Data breaches are now commonplace. The new normal. Just before I sat down to write this, data at the Muslim dating site Muslim Match was breached , resulting in user login credentials and conversations between users becoming public. This type of data is inherently and intensely private information. And now, it is for the world to see.

Yes, consumer privacy is a new and quickly evolving field, but this statement is a red herring. The biggest privacy issue we face as consumers is a data breach. It is true now, will be true in five years, and will continue to be true until our society shifts from its current, complacent manner. New technologies will come and go, but they will all collect data.

Ironically, the absence of federal law in this area has been a blessing and has forced states to be the innovators of policy. For instance, California's data breach notification law was a novel idea in 2002, and now 47 states, Washington D.C., and some U.S. territories have them. State governments are in a sense better situated to regulate the quickly evolving field of consumer privacy because they are more nimble and more responsive to their democratic electorate than a log-jammed federal Congress and an appointed federal administrative bureaucracy. Even more, because data and its collection seamlessly transcends borders and jurisdictions, many companies are compelled to follow the most stringent state policies to avoid the costs of a piecemeal, user-by-user approach to compliance.

We are therefore presented with a Brandeisian utopia where the states are laboratories for change, and the most restrictive state law in any specific instance, and for any specific data type, effectively becomes quasi-federal law. This gives any one state the power to move the ball forward, and enables their Attorney General to become an FTC-like, nationwide enforcer. This "patchwork" of states' laws allows consumer privacy laws to quickly update protections to evolving consumer needs.

But this patchwork does have its detractors, and intermittently federal data breach and security laws have been introduced to fold everything into one standard. However, as mentioned previously, the federal system is not as nimble, and is not fit to regulate this industry as the only dog in town. It is important that the state laboratories are kept intact, and allowed to innovate.

The evolution of data breach notification laws is an excellent example. The language of the first generation statutes, attempting to remedy financial identity theft in the early 2000s, included only individuals' names in combination with their Social Security numbers, state-issued identification numbers, or financial account number and login credentials. But, as the California Attorney General's 2012 data breach report notes, this was woefully inadequate, as California law enforcement incurred a data breach because an employee's email address and password combination was stolen in another site's breach and was not notified because the breach was outside of the statute's scope. The report advocated for passwords combined with a username or email address to be included in the scope of California's data breach notification law , and the legislature listened, making it law the following year. Many other states have since followed suit.
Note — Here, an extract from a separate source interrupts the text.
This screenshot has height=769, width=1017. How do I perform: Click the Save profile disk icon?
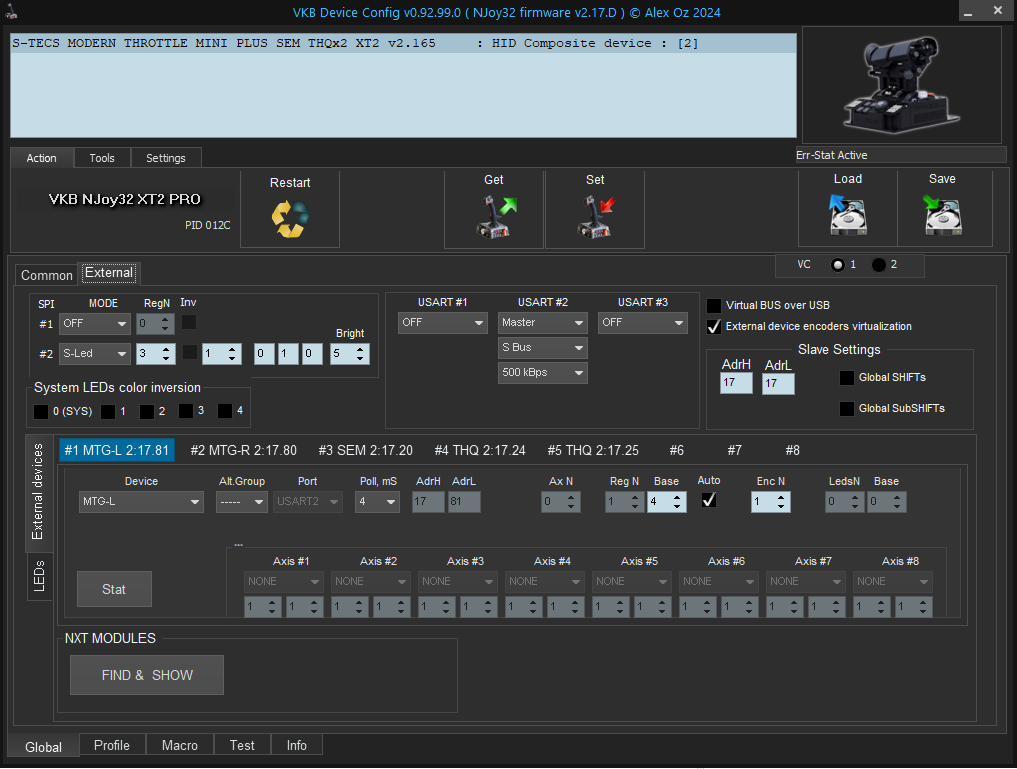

Not only would a pre-emptive federal bill kill this policy innovation, it may not even include it. Take, for instance, Senator Bill Nelson's proposed legislation, Senate Bill 177 . This bill, which only covers email addresses and password combinations when attached with the individual's first and last name, would pre-empt state breach notification law. If this were to pass, all protection gained from California's 2013 bill would be gone, unless an individual's name is attached.
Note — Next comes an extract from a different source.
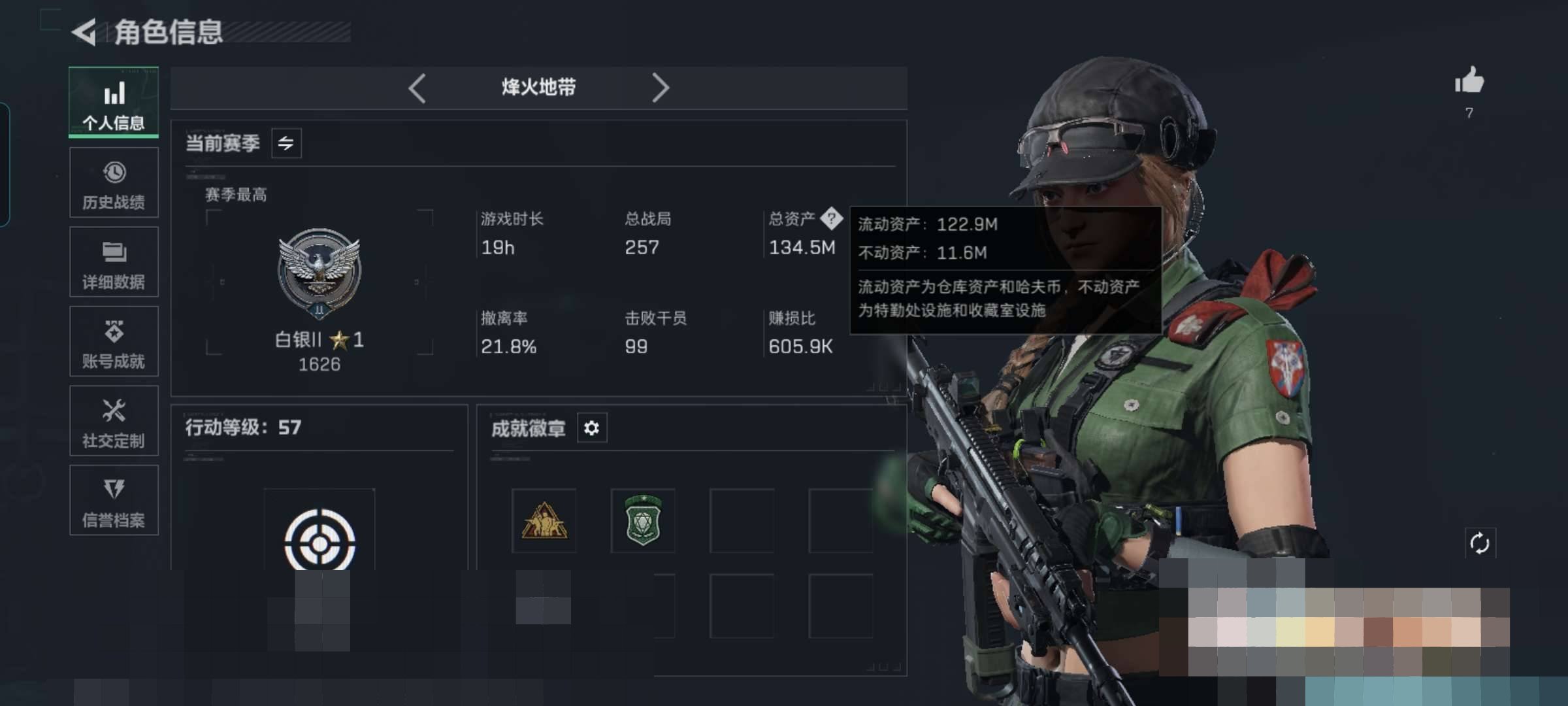
Task: Go back using the arrow beside 角色信息
Action: (84, 32)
A comparison of the current data breach landscape, which includes massive social media data sets containing hundreds of millions of account passwords and associated email addresses, illustrates where this approach falls short. The Myspace breach involved over 300 million consumers' email addresses and password combinations, but would not be required notification because it is not covered under the federal law, and the federal law nullified the already-existing protections of the various state laws.

This is absurd. The damage these types of breaches can do to consumers is obvious, and consumers should be protected. People reuse passwords. This is common knowledge. Given the massiveness of these breaches, it is a statistical certainty that many users reused these login credentials for other sites, and maybe even for their own personal email addresses themselves. And it is trivial, given access to these data sets, to run a script automating logins at various other sites.

It is trivial, it is statistically certain, and it has already happened. Mark Zuckerberg was hacked . The National Football League got hacked . Github Inc. was the target of a password automation attack, and it is likely that other sites were too that didn't have the security presence to detect it, or worse, did not see the business case to disclose it.

If a company incurs a breach consisting of just email address and password information, they should be required to disclose the breach to its users. It is thanks to state innovation created by the absence of federal law that this is already the law.

But even if a federal data breach notification law included this, as well as an amalgamation of the strictest standards currently existing, it would still be a detriment if it also pre-empted state law.